If you would like to assign unique VLANs to users based on AD group membership, select “Allow AAA Override” under the Advanced tab.
Step 4: Configure IAS.
4.1) Start the IAS console: Start > Control Panel > Administrative Tools > Internet Authentication Service
4.2) Under the Action menu, select “Register Server in Active Directory”. You have to do this once to allow IAS to read parameters from AD.
4.3) Right-Click on “Radius Clients” and select New Radius Client. Give the client a name (eg: WISM #1) and enter the controller’s IP address. Click Next and enter the Shared Secret you specified earlier. Leave Client-Vendor as “RADIUS Standard” and leave the “Request must contain the Message Authenticator Attribute” checkbox blank.
4.4) Under Remote Access Policies, Right-Click and selct “New Remote Access Policy”. Use the wizard and create a new Wireless policy. On the User or Group Access screen, specify the group in AD which contains users you’d like to permit to access your wireless network. A good place to start is the “Domain Users” group. On the Authentication Methods screen, select Protected EAP (PEAP). Click Configure and select your signed certificate from the menu.
That’s it for the basic configuration. Your clients can now connect using PEAP. Supplicant configuration can be somewhat of a mess, especially on older operating systems. Google is your friend. Under Windows 7 and MacOS, just select the SSID from the browse list and follow the prompts. The first time you connect, you’ll be asked to accept the RADIUS server’s certificate.

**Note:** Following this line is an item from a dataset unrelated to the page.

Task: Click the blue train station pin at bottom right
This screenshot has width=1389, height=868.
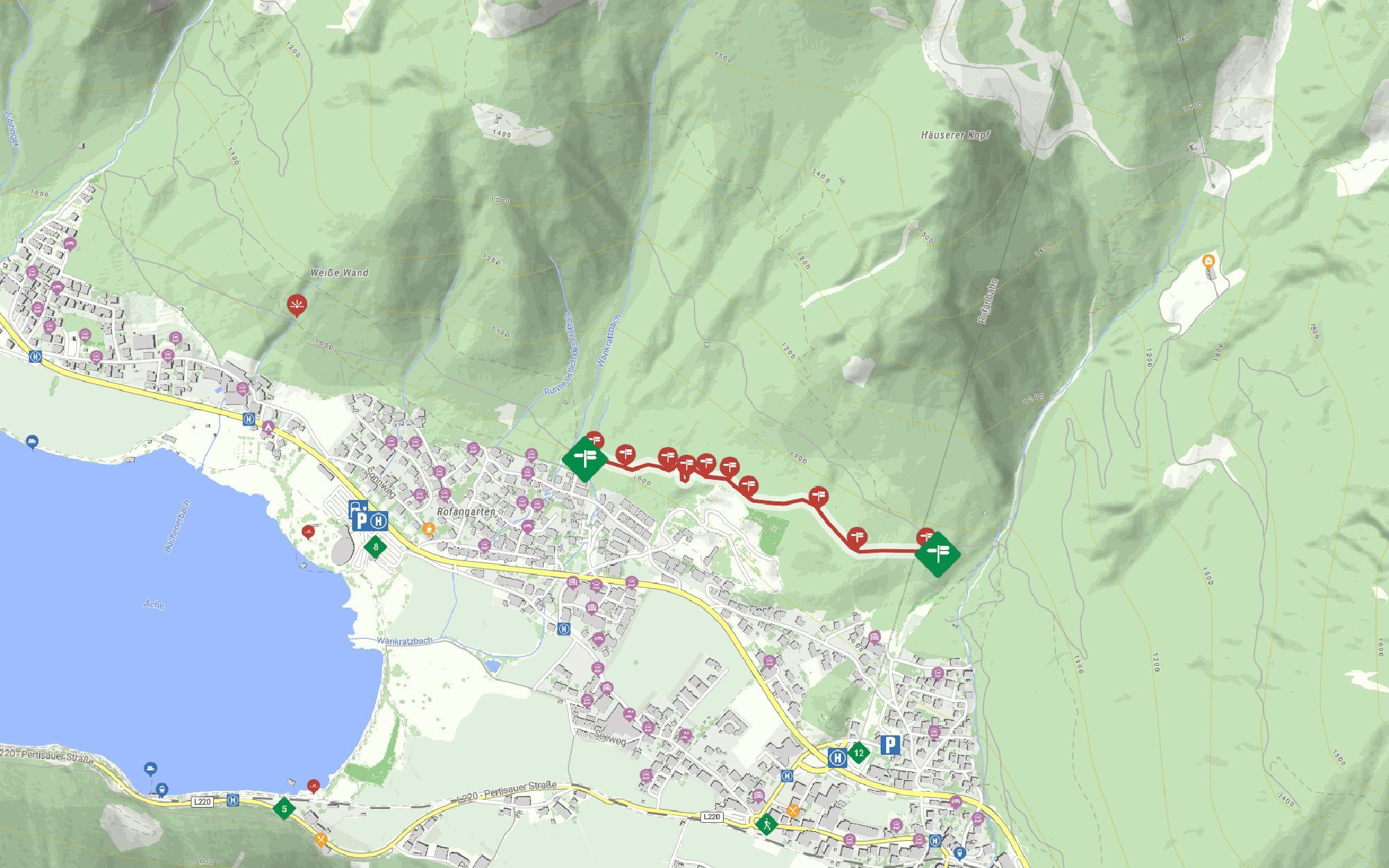Action: point(960,853)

Step 5: Backup your IAS Configuration
Once you have everything working as desired, be sure to backup your IAS server configuration.
C:> netsh aaaa show config > ias-server-backup.cfg
To restore the config (to a secondary server, for example):
C:Secondary_IAS_Box> netsh exec ias-server-backup.cfg
So you want to get all fancy, and assign users to different VLANs based on their Active Directory group membership? Here’s how:
1) Configure an interface in WCS into each VLAN that you wish to present to users. Be sure these VLANs are present on the 802.1q trunks feeding your controllers.
2) In WCS, Select the “Allow AAA Override” checkbox for each WLAN that you wish to configure.
3) Back over in IAS, navigate to the Remote Access Policies window. You can specify multiple policies which will be processed in the order specified. For this example, let’s assign users in the “NetworkAdmin” group to VLAN 400:
Right-Click on Remote Access Policies and select “New Remote Access Policy”. Use the Wizard and assign the policy a name, such as “Network Admin Wireless”. Select the “NetworkAdmin” group in Active Directory domin which contains the users who should be granted access to vlan 400.
On the Authentication Methods page, select Protected EAP (PEAP), click Configure, and select the signed certificate that you imported earlier. Click Finish to exit the wizard.
Back in the IAS console, bring up the properties tab of the newly created policy. Under Settings, you will have two rules:
NAS-Port-Type matches “Wireless – Other or Wireless – IEEE 802.11” AND
Windows-Groups matches “YOURDOMAINNetworkAdmin”
This policy will therefore be applied to any wireless users in the NetworkAdmin group. Be sure that the radio button at the botton of the screen is in the “Grant remote access permission” setting.
Now to assign the VLAN attriblutes: click on the Edit Profile button, and bring up the Advanced tab.
This list shows the RADIUS attributes that will be returned to WCS following a successful authentication. Add three more to the list:
Service-Type: Framed (this should already be in the list)
Tunnel-Medium-Type: 802 (as in Ethernet)
Tunnel-Pvt-Group-ID: 400 (the VLAN you wish to assign)
Tunnel-Type: Virtual LANs (VLAN)
You can add multiple policies for each user class you wish to assign. Be sure to have a catch-all class (eg: Domain Users) at the bottom of the list.